NEWS RELEASE – Sept 18, 2006
For Immediate Release


Governance Must Include Social Accountability

  1. World Vision calls on the World Bank and IMF to give greater priority to support good governance at the local level. Barriers include indifference, inefficiency, corruption, fear and lack of knowledge. Local communities often have little knowledge of the services available to them, nor how to access the services. They rarely have experience of consultative processes and mechanisms to deal with inappropriate practice by implementing agencies.
     
  2. Public ‘social accountability’ approach aims primarily to give a genuine voice to the people directly affected by development programmes. Where successful, this approach not only helps local communities to place greater upward pressure on implementing agencies for better governance and transparency, but also strengthens the fabric of civil society and democratic processes.

Recommendations

  • The World Bank and IMF need to address resistance from those developing country governments that seek to discourage citizen empowerment.
     
  • The World Bank and the IMF need to support citizens’ struggle to make more political space for dialogue in their respective countries.
     
  • The World Bank needs to scale up positive results in mainstreaming social accountability approach throughout its operations.
     
  • The World Bank needs to revisit interpretation on its articles of agreement with regard to positioning human rights in its operations.
     
  • Investment is needed in measures to promote governance and anti-corruption strategies that reinforce citizen engagement especially in the education, livelihood and health sectors.
     
  • Support to civil society engagement through innovative funding and capacity-building in the use of evidence and practice on social accountability.

For more information contact:
Dr Fletcher Tembo,
Senior Economic Justice Policy Adviser
World Vision UK, World Vision House
Opal Drive, Fox Milne
Milton Keynes, MK15 0ZR
United Kingdom
Tel: +44 (0) 1908841244489 (Office-Direct line); 07748118575 (Mobile)
Fax: +44(0) 1908841015
Email: fletcher.tembo@worldvision.org.uk

http://www.worldvision.org.uk
 

More on Social Accountability:
Community Based Performance Management was first used by Care in Malawi and has subsequently been developed by other organisations including the World Bank and World Vision. Community Based Performance Monitoring allows communities to identify shortcomings and call for improvements in the delivery of basic services such as health and education. User groups are enabled to monitor the quality of service delivery on an ongoing basis and to provide real time feedback to service providers.

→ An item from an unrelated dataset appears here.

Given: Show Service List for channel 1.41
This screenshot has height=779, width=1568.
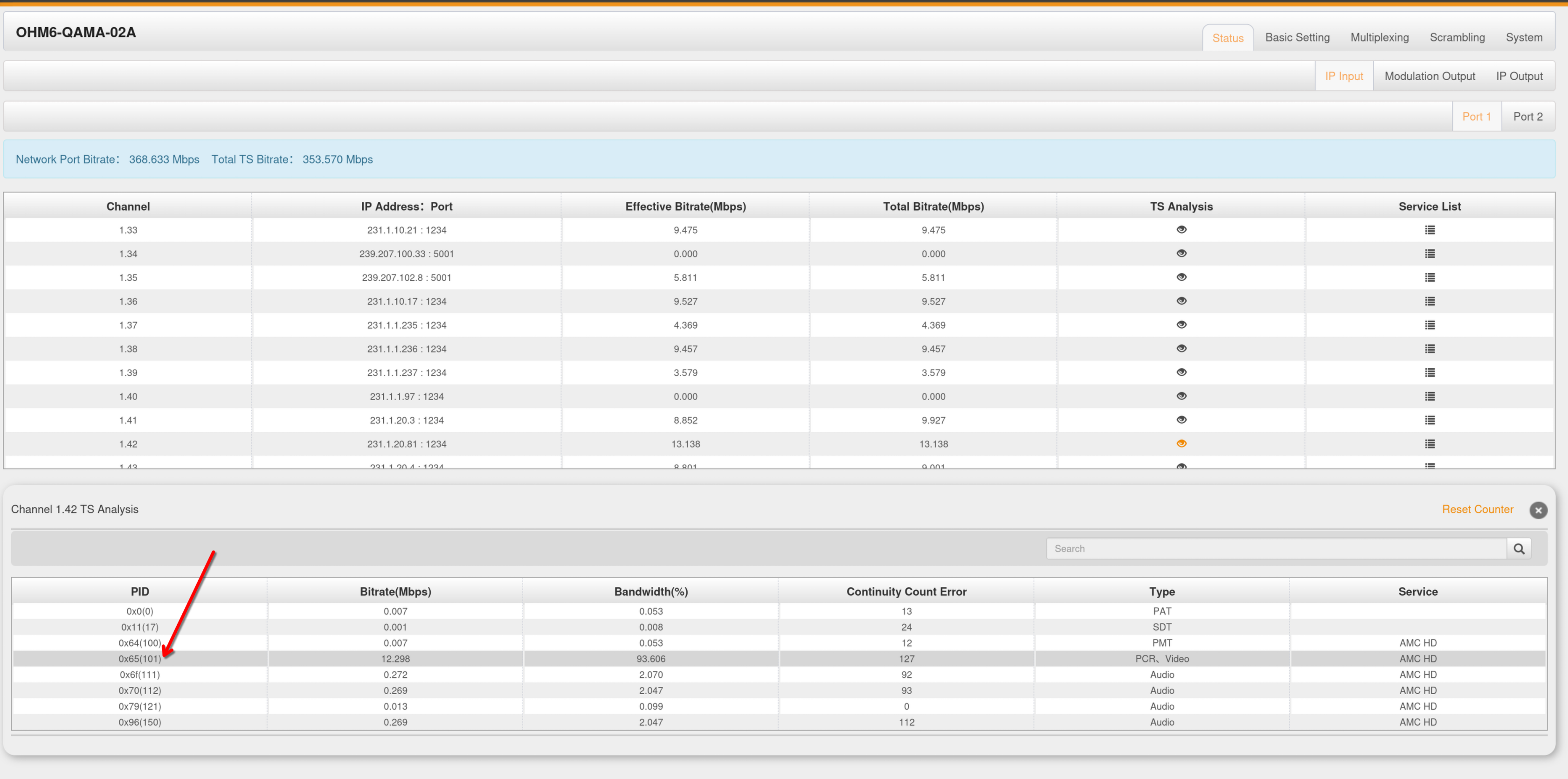Looking at the screenshot, I should click(x=1429, y=420).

A ‘scorecard’ approach is used in CBPM. This means that community groups rate the degree to which local services and facilities meet their needs. This is followed by an ‘interface meeting’ in which users present their views on service delivery to provider organisations and agree on necessary reforms and follow-up actions. CBPM has now been trialed by the World Bank in Gambia and World Vision Australia in Uganda, Brazil and Peru. Their primary use is to ensure adequate delivery of basic services and accountability of development expenditures. It has been used to focus on public expenditure issues and also to improve local participation in natural resource management projects, for example, by ascertaining local perceptions of the adequacy of compensation and adjustment programs.